Even more disturbing is a newly surfaced exchange between Dragas and an undergraduate. On June 12, she wrote to Hillary Hurd, the recently appointed student representative on the Board of Visitors:
Do you know of students on grounds who might be willing to assist with a communications effort by engaging constructively in the blogs as guided by a communications consultant?
Let’s think about this for a moment. The leader of a public university, appointed by the governor, writes a student asking for her help in rounding up other students to work with a “communications consultant” she has hired—a consultant to be tasked with coaching the writing of these students’ blog posts in support of the rector’s controversial position.
We have known for months that Dragas sought the help of a public-relations firm to guide her own communications. What this rather astonishing e-mail to Hurd further suggests is that Dragas was also enlisting the firm to oversee the content of what would be passed off as independent student communications and expression.
One of the central roles of a university is to cultivate forms of free and open expression that embody the public sphere. What Dragas sought to create was something that looked like a public sphere, but would in fact be a planted product of corporate media relations, to go unrevealed as such.
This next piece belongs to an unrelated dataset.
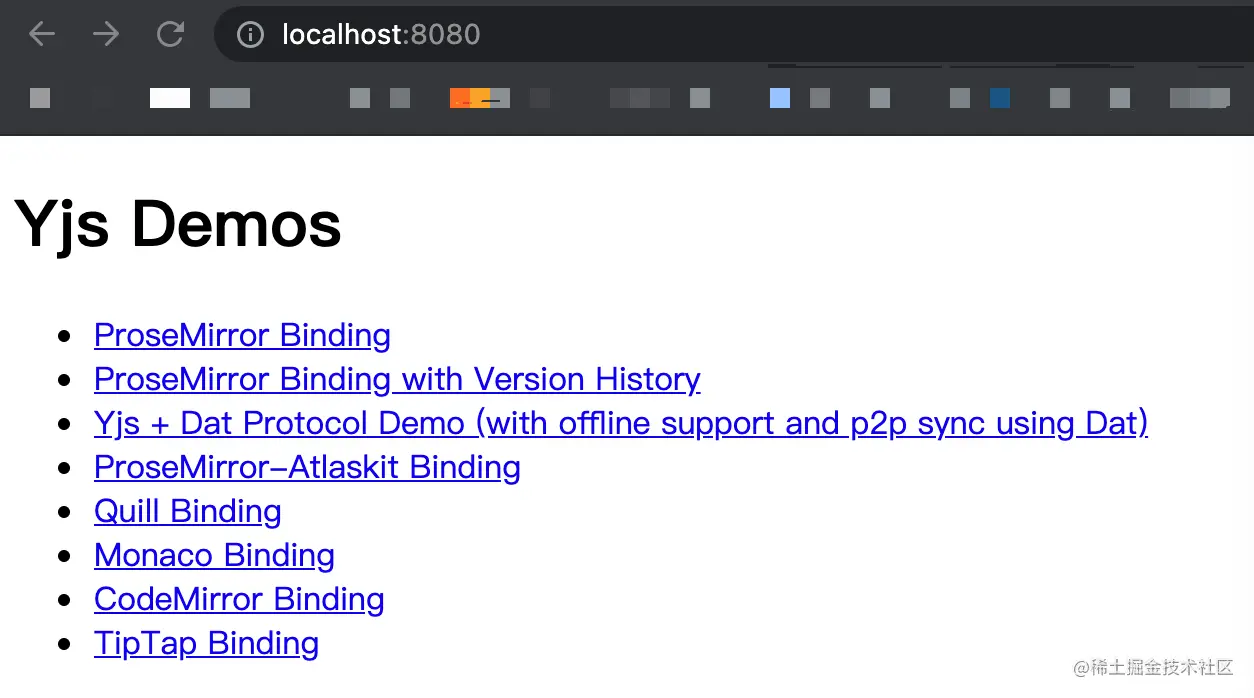Click the Yjs Demos heading
The image size is (1254, 698).
[x=178, y=224]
More damning still is what this e-mail tells us about the rector’s blindness to the implications of deploying a private consultant to shape the content of students’ writing. Faculty members have some experience with students who present the words of others as their own. All UVa students must sign the university’s Honor Code. They are bound, under threat of expulsion, by the assumption that any work presented as theirs is independently conceived and written. That assumption holds true both within the classroom and in any forum in which students “represent themselves as University students in order to gain the trust of others”—such as student-produced blogs.
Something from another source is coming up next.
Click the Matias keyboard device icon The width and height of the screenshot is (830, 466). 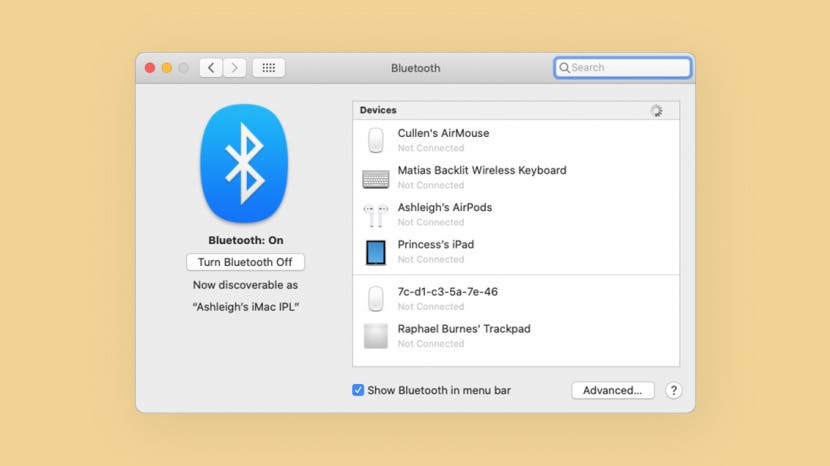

While no one would accuse Dragas of knowingly suborning plagiarism, the mere suggestion that a “communications consultant” would “guide” the content of student expression on behalf of the rector raises serious new questions about Dragas’s suitability for her office.
Dragas has as much right as anyone to express her opinion. She is free to “engag[e] constructively” on a blog, or to “write an op-ed for the Post or NYT.” But as the board’s own manual states, one of the rector’s responsibilities is “intelligent and considerate observance of the rights of the faculty and the student body”—including their right to express themselves without intimidation, coercion, or even (one would hope) aggressive nudging by the officer to whom all of them must answer.
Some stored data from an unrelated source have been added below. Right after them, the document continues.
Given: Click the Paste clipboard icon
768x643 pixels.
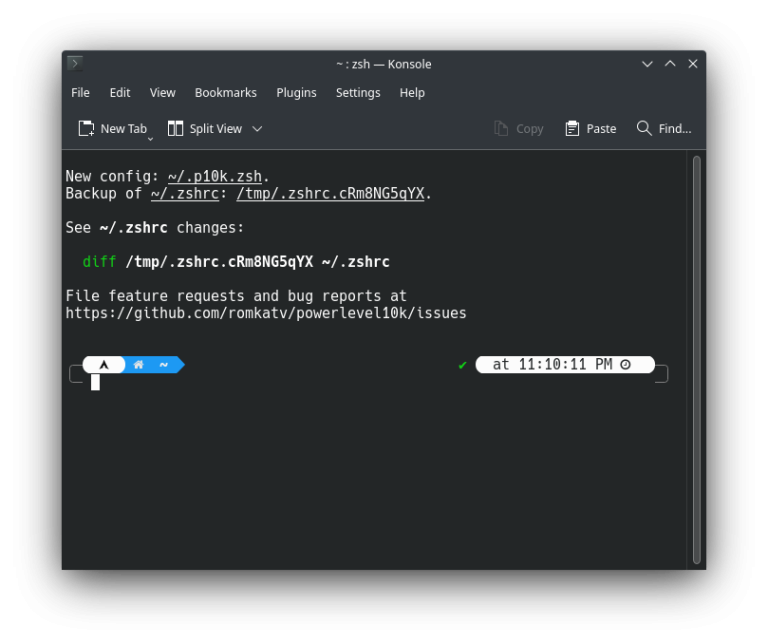Looking at the screenshot, I should (572, 129).
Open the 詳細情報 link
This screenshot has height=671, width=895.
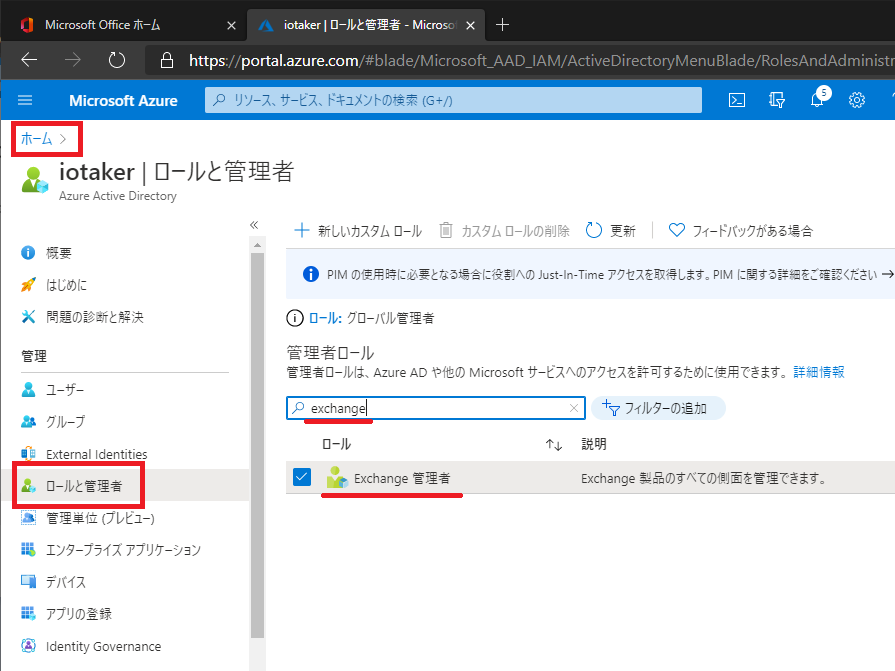[818, 372]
Time will tell what comes of this surreptitious attempt by UVa’s appointed leader to enlist her own university’s faculty and students to advocate the legitimacy of her views. Dragas’s actions provide yet more evidence that the rector has undermined the fundamental values of the institution she serves.
Bruce Holsinger is a professor of English at the University of Virginia and a former associate dean for humanities and the arts in UVa’s College and Graduate School of Arts and Sciences.